I almost quit the blog. I was telling myself that I needed a reboot. I thought I needed a break from the whole blogging thing, and I don't know if I would have come back. I'm still frustrated with the slump I'm in, but I'm starting to understand it.
Last Monday I got home from my bike ride and weighed myself.
I have been doing a lot of bicycling. I thought it was enough to get rid of some weight. Clearly, that's not the case. While cycling is a good workout and a great idea, it isn't the end-all be-all of losing weight.
Yesterday, Claire and I celebrated her 24th birthday and she did something that inspired me. She signed up for Weight-Watchers. She has shown me that she's committed to losing weight and I want to be right there with her.

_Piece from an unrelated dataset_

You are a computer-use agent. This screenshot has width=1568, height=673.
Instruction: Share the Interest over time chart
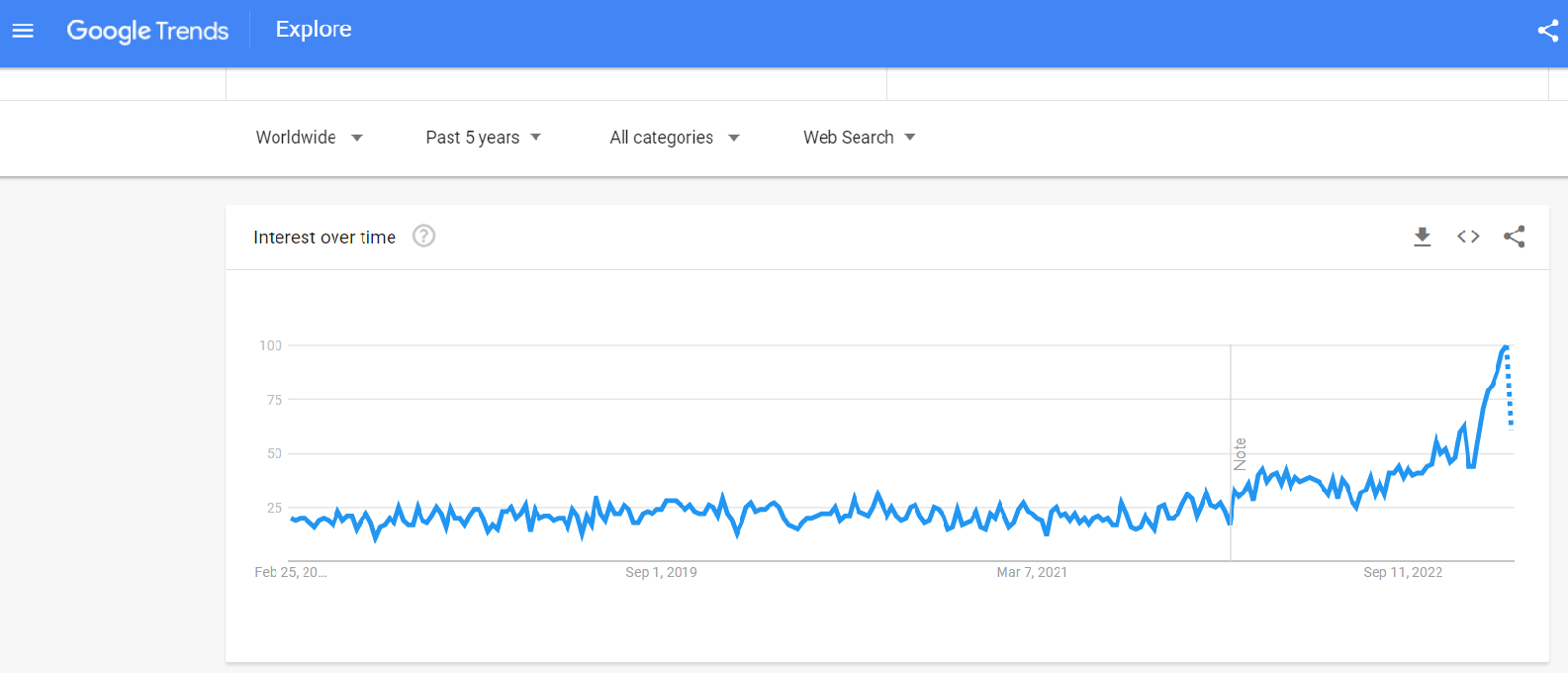[x=1514, y=237]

Today we went to target and she bought a couple Jillian Michaels workout DVDs. She bought the 30-Day Shred and the Yoga Meltdown. We put in the Yoga Meltdown DVD and started it. I've never really had a lot of faith in yoga. I just couldn't see how it was a good workout. Holy crap, was I ever wrong. 10 minutes in, I was coated in sweat and trembling. I couldn't even finish the workout. I feel a little rubbery now, but I realized something. In order to lose weight, I need to work really hard.
So here it is. I am going to work really hard and melt away this squishy outer layer I'm carrying around with me. 247.1 is not acceptable, and neither is phoning it in.